I'm a Desktop Infrastructure + Technical Project Management kinda guy. Need anything? ;)
 
Its an easy trap to fall into - but in my experience there's just no payoff for it.

Before I left my last company I took on half the workload of the Financial Controller when he left, and did it faster / better than he ever did. He was paid £120k a year, I was on less than £40k. I was offered a 3% payrise and no bonus. That's the point where I decided to draw a line in the sand and negotiate these things up front from now on - if I'm taking somebody's work on my role is going to change drastically then I'm going to have a conversation about money.
 
Started my new job on monday but my previous employer rang me earlier asking if I would like to go back as head of maintenance (They have just sacked the previous head of maintenance) First thing I asked was about was my wages and I was told I would be on the same wage that I was on when I left.
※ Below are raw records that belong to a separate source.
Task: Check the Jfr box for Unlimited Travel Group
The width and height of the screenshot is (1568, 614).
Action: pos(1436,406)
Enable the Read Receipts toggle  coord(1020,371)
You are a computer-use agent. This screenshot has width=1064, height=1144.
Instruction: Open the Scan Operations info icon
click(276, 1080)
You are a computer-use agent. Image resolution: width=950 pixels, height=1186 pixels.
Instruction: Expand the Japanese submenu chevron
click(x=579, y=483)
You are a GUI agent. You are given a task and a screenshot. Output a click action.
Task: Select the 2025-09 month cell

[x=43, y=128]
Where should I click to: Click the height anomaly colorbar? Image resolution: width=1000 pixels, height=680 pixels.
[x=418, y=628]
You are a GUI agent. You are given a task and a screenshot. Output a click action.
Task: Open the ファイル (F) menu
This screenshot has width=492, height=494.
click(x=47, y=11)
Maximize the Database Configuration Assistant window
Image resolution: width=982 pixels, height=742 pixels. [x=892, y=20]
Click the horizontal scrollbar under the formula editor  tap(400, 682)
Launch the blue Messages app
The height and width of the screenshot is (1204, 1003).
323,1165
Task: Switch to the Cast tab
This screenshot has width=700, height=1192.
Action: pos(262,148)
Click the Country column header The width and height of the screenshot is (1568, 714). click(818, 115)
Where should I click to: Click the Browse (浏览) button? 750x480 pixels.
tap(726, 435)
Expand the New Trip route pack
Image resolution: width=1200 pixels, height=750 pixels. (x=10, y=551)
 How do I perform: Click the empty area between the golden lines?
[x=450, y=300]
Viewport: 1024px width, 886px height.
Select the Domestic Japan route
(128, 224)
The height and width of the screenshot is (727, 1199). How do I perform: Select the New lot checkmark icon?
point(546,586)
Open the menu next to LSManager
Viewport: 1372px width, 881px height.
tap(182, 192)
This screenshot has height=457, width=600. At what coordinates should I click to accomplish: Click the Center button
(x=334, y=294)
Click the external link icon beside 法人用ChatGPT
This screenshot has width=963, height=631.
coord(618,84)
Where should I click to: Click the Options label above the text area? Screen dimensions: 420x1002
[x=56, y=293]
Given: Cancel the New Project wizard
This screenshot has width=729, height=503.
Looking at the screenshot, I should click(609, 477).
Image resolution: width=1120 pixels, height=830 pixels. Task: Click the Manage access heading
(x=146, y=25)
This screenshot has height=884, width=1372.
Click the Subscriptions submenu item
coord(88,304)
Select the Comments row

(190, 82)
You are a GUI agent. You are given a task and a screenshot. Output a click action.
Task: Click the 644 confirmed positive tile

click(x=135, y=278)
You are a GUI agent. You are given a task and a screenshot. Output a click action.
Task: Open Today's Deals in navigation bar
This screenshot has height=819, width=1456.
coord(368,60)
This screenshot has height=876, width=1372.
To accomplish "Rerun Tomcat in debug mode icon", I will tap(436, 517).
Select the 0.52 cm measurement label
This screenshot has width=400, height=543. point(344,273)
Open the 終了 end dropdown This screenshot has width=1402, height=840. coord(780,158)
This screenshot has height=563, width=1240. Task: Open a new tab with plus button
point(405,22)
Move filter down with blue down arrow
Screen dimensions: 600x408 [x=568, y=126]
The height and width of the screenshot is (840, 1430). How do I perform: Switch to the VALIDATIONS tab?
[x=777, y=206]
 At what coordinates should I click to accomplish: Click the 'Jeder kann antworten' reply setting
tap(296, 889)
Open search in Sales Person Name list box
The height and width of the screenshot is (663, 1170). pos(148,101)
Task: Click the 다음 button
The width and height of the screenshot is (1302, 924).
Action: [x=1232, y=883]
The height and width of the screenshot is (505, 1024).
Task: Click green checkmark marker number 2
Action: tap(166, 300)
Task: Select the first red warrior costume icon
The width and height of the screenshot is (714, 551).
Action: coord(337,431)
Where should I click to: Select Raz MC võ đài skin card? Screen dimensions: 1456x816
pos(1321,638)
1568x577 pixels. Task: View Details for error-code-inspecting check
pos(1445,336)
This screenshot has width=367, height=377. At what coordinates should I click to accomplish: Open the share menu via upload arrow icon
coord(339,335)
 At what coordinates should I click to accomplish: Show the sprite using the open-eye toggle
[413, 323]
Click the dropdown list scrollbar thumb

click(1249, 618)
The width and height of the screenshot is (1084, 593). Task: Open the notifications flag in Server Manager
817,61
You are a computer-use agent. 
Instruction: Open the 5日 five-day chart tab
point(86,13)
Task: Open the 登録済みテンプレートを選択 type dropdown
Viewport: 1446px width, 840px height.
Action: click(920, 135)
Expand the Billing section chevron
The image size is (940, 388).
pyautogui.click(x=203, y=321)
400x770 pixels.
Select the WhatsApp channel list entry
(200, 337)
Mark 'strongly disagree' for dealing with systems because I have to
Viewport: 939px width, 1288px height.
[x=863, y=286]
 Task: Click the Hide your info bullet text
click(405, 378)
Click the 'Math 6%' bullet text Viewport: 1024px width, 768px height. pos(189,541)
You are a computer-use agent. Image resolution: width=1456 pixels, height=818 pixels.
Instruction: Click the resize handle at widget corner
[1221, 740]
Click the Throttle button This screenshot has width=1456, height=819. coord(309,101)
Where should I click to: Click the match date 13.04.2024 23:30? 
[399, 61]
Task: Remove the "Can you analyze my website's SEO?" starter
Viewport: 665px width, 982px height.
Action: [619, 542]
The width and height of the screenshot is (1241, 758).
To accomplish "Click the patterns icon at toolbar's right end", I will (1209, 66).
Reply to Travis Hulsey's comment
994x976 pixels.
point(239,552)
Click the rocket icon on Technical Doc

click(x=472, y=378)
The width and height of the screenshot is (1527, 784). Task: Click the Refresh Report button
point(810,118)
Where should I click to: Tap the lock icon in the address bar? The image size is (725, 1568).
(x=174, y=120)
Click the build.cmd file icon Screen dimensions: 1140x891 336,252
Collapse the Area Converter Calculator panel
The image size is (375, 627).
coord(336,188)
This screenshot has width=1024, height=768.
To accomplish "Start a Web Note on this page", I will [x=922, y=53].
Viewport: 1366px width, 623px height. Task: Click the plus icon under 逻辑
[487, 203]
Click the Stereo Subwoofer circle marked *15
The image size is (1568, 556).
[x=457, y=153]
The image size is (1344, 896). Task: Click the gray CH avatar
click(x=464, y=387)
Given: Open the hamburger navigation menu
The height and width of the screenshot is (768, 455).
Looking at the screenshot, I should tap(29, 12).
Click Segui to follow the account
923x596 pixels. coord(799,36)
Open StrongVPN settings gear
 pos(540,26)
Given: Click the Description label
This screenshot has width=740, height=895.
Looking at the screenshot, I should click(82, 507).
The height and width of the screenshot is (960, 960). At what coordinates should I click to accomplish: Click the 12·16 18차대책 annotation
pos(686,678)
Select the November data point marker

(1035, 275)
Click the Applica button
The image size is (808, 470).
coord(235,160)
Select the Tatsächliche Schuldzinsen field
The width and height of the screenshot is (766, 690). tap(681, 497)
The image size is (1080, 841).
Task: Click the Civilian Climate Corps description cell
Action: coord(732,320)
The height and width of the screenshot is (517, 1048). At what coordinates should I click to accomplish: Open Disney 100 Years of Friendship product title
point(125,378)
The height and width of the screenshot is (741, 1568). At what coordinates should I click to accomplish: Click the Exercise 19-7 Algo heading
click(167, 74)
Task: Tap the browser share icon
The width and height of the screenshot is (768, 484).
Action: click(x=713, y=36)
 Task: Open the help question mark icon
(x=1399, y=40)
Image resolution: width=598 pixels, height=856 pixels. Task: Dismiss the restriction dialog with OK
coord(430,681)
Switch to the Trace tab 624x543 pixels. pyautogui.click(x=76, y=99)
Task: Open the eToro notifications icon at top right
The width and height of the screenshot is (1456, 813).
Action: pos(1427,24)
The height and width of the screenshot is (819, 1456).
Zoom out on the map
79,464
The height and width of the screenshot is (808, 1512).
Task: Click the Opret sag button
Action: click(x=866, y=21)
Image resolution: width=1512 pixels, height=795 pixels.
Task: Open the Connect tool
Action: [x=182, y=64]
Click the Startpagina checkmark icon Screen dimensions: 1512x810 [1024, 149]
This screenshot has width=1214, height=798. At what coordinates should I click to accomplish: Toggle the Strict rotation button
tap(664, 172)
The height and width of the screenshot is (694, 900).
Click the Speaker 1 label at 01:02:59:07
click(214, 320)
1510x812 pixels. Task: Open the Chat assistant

Why would I take on extra responsibilities for the same money as before they just couldn't grasp that when i refused the job.
 
Wonder why I bother doing extra things here, doesn't get. Noticed and I'll never get any form of financial recognition for it.

If you're like me it's because you have a strong work ethic and take pride in what you do.

I've done it in many jobs, this latest one seems to get recognition, well, it did in my old team because I had a strong leader (manager) who openly pushed my ideas onto management, many of which have been implemented.

In this new role, I have a flaky manager and I've been in this position for 3 days, no training, no hand over and I've just gotten on with it. Asked if I was ok once.

The people I am helping have all said how efficient it was compared to the old guy but I have no idea how that will translate to the management.
 
Sadly, it's all the 80/20 rule of doing the 20% of stuff that matters. By matters I mean, is visible to the people it needs to be to help you. Crap way of doing it, but that's big business. It doesn't reward the hard working. Or rarely in the way you want it to.
 
Just joined a dedicated Linus Infrastructure support team (with decent but exposure to Linux) with one person in the UK, one in the US and me in Aus. We'll seen be taking ownership of support for a large and complex web portal however the handover will only involve the UK and US due to time zone issues and our T&E budget has been scrapped so I can't even fly back to the UK for a few days to get exposure to this new environment.

Got knows how I'm going to be able to support this behemoth!